What to produce: Read through the listing, and wherever a line holds the word "Switch", return it.

Records for processing:
####################

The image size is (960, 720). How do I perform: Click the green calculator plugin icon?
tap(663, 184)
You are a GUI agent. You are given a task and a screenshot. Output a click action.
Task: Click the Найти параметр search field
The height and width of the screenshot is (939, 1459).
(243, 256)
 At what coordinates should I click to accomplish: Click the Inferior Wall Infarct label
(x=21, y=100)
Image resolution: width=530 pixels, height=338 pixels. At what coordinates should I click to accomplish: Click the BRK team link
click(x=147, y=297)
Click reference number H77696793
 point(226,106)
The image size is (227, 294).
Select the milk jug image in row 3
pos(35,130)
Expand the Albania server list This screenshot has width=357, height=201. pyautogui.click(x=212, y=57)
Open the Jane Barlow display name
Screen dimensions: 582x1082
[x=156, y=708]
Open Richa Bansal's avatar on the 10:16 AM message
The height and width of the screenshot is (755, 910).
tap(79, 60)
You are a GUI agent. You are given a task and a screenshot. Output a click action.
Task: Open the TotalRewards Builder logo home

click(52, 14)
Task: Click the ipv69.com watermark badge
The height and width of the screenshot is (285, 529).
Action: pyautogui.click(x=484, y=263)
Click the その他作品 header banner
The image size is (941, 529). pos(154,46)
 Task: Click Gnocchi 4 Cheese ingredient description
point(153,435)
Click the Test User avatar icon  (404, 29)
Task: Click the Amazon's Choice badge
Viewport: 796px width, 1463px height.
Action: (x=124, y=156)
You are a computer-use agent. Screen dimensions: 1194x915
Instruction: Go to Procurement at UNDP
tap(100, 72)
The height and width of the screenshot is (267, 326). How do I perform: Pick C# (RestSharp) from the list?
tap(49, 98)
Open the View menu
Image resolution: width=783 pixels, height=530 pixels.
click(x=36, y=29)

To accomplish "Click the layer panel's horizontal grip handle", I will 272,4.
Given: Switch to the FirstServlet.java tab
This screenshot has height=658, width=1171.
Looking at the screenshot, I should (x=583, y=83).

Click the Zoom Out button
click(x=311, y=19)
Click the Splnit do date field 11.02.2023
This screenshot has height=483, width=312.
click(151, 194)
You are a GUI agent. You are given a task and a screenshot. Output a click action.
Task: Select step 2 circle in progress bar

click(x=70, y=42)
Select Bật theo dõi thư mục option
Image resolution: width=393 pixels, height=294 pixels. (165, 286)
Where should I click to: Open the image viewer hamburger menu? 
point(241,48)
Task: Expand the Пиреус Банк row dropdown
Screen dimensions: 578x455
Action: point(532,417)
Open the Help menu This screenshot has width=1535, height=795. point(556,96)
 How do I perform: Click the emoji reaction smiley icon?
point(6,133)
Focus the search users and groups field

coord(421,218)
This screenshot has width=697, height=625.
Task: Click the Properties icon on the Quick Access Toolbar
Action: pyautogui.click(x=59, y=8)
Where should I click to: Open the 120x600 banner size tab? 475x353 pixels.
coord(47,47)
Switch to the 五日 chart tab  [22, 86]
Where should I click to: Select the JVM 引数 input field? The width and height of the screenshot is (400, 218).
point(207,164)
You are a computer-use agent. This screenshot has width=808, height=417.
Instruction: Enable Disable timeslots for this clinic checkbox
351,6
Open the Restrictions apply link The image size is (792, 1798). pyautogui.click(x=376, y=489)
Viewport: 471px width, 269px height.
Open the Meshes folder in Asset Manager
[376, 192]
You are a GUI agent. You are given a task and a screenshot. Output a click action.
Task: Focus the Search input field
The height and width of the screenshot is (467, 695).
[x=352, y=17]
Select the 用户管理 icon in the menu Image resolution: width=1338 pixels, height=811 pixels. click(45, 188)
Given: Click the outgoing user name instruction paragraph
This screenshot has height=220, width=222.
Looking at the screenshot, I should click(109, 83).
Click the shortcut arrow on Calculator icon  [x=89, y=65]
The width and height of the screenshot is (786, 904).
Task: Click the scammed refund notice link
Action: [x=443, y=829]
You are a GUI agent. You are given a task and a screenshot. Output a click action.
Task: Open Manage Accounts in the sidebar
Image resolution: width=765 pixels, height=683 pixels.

####################

Task solution:
Given: Switch to the FirstServlet.java tab
Switch to the 五日 chart tab  [22, 86]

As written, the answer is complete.